(Agencias)
Los peces tropicales destacan por su gran variedad de colores, formas y tamaños, lo que los convierte en una de las especies más apreciadas tanto en los ecosistemas marinos como en la acuariofilia. Habitan principalmente en aguas cálidas de océanos, ríos y lagunas de regiones tropicales, donde desempeñan un papel fundamental en el equilibrio ecológico.
Entre las especies más conocidas se encuentran el pez payaso, el pez ángel, el pez cirujano y diversas variedades de peces de arrecife, que contribuyen a mantener la salud de los ecosistemas al controlar poblaciones de algas y formar parte de la cadena alimenticia.
Especialistas señalan que los arrecifes de coral, hogar de miles de especies tropicales, enfrentan amenazas como el cambio climático, la contaminación, la sobrepesca y el comercio ilegal de fauna silvestre. El aumento de la temperatura del mar y el blanqueamiento de los corales han reducido el hábitat disponible para numerosas especies.

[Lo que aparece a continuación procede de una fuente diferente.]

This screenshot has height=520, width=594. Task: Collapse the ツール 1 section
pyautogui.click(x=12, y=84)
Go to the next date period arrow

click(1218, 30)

En México, los arrecifes del Caribe y del Golfo de México albergan una importante diversidad de peces tropicales, muchos de ellos protegidos por programas de conservación que buscan preservar estos ecosistemas y fomentar prácticas de pesca y turismo responsables.
Expertos recomiendan adquirir peces ornamentales únicamente de criaderos autorizados y evitar la extracción ilegal de ejemplares silvestres, ya que esta práctica pone en riesgo la biodiversidad y el equilibrio de los arrecifes.
La conservación de los peces tropicales depende de la protección de sus hábitats naturales y de la participación de autoridades, comunidades y ciudadanos para reducir el impacto ambiental sobre los ecosistemas marinos.